Trestman not a logical choice but a gutsy one

Trestman not a logical choice but a gutsy one
John J. Kim, Chicago Tribune

The Chicago Bears came into this off-season with a giant mess of candidates lined up for their head coaching vacancy. Phil Emery scoured the United States, interviewing coaches at every stop. He talked to some of the newest and brightest minds in the NFL today including Mike McCoy, Tom Clements and Darrell Bevell. Emery also interviewed the hot coaching commodities like Bruce Arians, who in Chuck Pagano's absence this year took an Indianapolis team from 2-14 to the playoffs.

The criteria for the search stemmed from the lack of any consistent offensive production throughout the 2012 season. It came from a debilitating Jay Cutler and his lopsided play. The Bears, under Phil Emery, finally noticed a rapidly growing trend in the NFL: having a quarterback with the ability to make decisions, and a coach who can fundamentally work with that quarterback and develop him into a weapon.

Emery went from east to the west but ultimately ended up heading north to the great nation of Canada to find Marc Trestman, who at the start of the search seemed like one of the most unlikely candidates to land the job. Trestman has worked with Cutler before, including a number of other all-star QBs. He also helped to fix the Montreal Alouettes’ offensive line problems and went on to win two CFL championships.

Trestman has been endorsed by some of the best players in the history of the NFL; Jerry Rice, for example. He has also been brutally shot down by guys like Tim Brown. Trestman's track record is a head-scratcher, and after nine years of being  out the League, to land a head coaching job in one of the largest metropolitan areas in America? HUGE HEAD-SCRATCHER.

Trestman is a risk. Simple as that.

Now I've read blog posts and newspapers, and I’ve listened to tons of radio, all of which have very different takes on the hire. I've even heard little kids (bear cubs, if you will) on the train throw this hire under the bus asking, "What is a CFL?"

Phil Emery is a lover of football. You can tell that by his intense work ethic and dedication to finding the right guy for the job. You can tell by his thoroughness during the interview process.
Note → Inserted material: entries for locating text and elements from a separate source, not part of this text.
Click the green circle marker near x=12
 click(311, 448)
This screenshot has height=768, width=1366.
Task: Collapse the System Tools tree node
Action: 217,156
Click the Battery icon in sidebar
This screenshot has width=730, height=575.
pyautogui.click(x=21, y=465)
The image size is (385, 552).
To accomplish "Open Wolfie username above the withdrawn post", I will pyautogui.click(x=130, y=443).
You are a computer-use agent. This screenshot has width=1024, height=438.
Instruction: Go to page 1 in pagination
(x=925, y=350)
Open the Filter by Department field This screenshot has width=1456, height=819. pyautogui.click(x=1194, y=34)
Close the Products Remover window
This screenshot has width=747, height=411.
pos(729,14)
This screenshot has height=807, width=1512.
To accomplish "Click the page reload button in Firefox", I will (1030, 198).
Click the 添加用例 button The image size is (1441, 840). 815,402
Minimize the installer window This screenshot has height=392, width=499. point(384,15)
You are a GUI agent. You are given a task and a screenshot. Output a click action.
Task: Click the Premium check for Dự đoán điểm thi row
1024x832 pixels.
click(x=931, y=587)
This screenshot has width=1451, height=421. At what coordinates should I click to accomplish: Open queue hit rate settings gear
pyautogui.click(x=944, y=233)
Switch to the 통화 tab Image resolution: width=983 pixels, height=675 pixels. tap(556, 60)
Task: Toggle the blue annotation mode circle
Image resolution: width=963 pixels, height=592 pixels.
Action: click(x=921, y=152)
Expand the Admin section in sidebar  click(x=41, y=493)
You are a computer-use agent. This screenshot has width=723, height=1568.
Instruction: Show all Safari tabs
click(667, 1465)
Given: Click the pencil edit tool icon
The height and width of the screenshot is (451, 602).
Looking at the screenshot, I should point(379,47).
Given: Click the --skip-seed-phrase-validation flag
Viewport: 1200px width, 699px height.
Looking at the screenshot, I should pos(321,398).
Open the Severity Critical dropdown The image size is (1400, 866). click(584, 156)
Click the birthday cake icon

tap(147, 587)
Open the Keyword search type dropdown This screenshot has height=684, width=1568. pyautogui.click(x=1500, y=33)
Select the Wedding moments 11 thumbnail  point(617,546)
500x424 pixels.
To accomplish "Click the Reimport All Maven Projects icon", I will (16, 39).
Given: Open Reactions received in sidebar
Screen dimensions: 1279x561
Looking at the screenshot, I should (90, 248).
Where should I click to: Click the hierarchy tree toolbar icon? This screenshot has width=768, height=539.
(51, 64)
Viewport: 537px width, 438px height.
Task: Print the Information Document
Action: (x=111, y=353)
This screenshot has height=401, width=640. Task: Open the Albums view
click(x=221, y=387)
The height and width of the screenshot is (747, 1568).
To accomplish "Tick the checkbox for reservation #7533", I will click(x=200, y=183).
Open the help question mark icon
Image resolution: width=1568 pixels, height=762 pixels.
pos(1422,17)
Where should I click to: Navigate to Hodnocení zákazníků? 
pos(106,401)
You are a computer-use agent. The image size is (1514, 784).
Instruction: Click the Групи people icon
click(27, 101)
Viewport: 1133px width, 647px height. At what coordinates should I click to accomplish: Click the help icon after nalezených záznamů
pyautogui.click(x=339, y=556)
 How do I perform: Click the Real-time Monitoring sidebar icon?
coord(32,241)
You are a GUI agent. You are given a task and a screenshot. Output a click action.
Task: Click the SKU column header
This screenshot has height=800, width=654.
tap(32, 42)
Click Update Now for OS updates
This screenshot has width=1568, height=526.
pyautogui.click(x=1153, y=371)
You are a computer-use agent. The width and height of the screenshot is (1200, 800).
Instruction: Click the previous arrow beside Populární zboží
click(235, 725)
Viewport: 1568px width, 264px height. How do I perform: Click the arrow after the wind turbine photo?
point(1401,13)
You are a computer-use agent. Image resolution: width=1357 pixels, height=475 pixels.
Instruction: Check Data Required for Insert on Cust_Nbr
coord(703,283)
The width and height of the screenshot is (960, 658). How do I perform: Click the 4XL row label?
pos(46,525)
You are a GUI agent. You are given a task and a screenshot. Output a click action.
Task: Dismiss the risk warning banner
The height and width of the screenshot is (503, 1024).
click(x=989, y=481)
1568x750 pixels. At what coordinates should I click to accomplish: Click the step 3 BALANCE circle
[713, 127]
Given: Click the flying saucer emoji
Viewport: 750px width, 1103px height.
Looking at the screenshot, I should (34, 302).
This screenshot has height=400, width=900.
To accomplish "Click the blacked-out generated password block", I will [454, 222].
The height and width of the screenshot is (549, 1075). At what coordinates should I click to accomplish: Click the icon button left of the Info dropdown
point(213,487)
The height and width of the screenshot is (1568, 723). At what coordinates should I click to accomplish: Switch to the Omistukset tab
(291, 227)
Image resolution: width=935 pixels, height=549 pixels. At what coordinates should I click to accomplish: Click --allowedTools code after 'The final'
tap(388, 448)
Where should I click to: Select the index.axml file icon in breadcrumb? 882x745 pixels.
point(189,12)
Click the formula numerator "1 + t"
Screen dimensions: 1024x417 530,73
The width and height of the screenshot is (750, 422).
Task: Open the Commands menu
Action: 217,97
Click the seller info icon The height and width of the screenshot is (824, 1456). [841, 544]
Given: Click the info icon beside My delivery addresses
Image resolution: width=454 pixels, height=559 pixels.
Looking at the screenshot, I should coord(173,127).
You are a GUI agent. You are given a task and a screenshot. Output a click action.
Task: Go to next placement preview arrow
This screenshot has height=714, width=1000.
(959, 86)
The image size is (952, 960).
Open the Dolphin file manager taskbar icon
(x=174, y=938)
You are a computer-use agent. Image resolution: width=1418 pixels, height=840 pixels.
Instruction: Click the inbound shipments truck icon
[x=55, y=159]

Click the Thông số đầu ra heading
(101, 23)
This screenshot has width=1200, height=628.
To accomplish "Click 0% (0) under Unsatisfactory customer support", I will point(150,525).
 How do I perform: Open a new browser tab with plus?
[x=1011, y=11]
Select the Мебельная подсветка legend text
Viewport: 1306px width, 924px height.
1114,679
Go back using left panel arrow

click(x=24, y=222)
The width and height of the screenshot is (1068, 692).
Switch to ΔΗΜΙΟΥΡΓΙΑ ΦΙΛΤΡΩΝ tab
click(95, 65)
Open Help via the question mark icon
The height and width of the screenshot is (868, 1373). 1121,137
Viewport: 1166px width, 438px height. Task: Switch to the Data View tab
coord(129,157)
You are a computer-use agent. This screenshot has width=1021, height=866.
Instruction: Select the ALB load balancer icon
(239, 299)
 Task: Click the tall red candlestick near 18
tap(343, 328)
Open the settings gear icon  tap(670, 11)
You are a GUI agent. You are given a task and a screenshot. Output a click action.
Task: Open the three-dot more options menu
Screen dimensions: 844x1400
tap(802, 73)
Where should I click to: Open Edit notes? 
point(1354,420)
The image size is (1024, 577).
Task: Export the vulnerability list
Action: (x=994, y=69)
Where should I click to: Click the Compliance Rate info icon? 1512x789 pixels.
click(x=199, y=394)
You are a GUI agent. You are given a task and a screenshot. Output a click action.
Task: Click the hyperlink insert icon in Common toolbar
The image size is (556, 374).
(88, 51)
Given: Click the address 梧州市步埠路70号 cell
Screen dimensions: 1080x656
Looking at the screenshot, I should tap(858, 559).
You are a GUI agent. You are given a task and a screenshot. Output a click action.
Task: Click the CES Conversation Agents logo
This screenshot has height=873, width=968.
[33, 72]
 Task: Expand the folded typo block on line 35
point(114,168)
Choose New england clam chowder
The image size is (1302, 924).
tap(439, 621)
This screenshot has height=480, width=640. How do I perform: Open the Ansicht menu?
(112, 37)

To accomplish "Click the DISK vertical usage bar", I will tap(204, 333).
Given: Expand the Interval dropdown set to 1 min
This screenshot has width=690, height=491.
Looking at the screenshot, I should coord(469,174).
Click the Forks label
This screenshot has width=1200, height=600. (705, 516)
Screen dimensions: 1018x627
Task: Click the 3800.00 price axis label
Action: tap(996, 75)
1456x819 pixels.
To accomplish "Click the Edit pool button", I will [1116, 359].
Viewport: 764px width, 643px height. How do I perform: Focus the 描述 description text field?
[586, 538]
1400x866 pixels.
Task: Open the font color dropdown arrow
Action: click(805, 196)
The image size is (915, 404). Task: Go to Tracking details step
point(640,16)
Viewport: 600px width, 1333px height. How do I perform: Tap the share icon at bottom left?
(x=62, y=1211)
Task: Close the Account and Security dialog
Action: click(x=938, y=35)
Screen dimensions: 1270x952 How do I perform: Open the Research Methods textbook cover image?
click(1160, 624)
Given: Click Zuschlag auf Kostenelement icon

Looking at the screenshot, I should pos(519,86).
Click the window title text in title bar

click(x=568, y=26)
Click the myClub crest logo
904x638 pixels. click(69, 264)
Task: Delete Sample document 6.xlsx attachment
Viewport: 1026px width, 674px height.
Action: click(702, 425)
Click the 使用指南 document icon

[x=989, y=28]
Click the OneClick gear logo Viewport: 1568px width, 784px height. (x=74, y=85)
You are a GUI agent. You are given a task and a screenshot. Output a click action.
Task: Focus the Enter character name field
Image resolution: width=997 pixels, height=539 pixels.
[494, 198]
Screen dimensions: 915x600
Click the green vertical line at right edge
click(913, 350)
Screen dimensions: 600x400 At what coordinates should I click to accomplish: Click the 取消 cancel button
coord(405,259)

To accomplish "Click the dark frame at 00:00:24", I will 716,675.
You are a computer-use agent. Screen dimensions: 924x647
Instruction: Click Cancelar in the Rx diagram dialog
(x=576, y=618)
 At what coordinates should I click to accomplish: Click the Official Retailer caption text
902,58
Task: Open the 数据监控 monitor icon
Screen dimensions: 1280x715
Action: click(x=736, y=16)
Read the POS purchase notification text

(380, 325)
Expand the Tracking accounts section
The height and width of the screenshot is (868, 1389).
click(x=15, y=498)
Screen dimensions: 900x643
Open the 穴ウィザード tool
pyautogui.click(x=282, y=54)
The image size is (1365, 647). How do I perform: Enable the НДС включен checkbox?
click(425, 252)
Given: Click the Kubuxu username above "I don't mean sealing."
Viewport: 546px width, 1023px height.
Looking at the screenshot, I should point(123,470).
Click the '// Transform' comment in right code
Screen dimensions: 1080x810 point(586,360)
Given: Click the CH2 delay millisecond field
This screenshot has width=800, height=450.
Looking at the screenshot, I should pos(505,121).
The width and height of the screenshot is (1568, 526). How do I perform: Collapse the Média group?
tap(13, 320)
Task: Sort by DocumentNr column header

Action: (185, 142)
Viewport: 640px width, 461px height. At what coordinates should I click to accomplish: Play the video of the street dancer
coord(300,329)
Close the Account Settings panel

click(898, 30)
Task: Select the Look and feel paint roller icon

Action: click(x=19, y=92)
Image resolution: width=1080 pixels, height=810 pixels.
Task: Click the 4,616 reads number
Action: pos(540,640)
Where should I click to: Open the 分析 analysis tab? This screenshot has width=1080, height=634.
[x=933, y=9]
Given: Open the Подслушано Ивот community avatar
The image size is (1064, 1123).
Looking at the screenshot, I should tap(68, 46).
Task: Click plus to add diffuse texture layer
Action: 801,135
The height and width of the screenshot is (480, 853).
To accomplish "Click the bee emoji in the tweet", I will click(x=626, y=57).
Emery was not looking for the logical choice so that the people of Chicago could sleep at night. Emery was looking for the absolute right choice. And this hire will define his career as the Bears’ GM. It is a hire that could help him achieve his goals or lead to his demise.

Emery has a lot at stake in this new head coach.

The most logical choice among the three finalists was either Bevell or Arians. Both guys were major contributors to playoff teams this season. Both guys helped mold an offense around their quarterback. The one overwhelming advantage they had over Trestman was the fact that they were already inside the NFL while Trestman was busy punting the ball on third down. Nine years Trestman has been absent from the League.

But yet again, Emery went with his gut. He knows Trestman has coached Super Bowl champions. He knows he has the expertise and knowledge to fix the problems associated with the Bears’ offense. For Emery, he knows this team is close, so he specifically went out a picked a coach who could directly fill the void that Lovie Smith left behind. Trestman might not be the logical choice—hey, Phil Emery might be insane—but the fans and, most important of all, the players have to trust this decision.

Marc Trestman did bring over a flurry of qualified coaches to help him fix the broken offensive line and help the Bears’ special teams stay effective. Chicago lost a gem in Dave Toub but replaced him with a more than qualified coach in Joe DeCamillis. They also lost Rod Marinelli, who, outside of Lovie Smith, was the biggest loss for the organization yet. Trestman also fired, essentially, all of the offensive staff.

He cleaned house. It's his staff and the people he feels comfortable with. And now it's all on this current regime to fix the problems the last one couldn’t.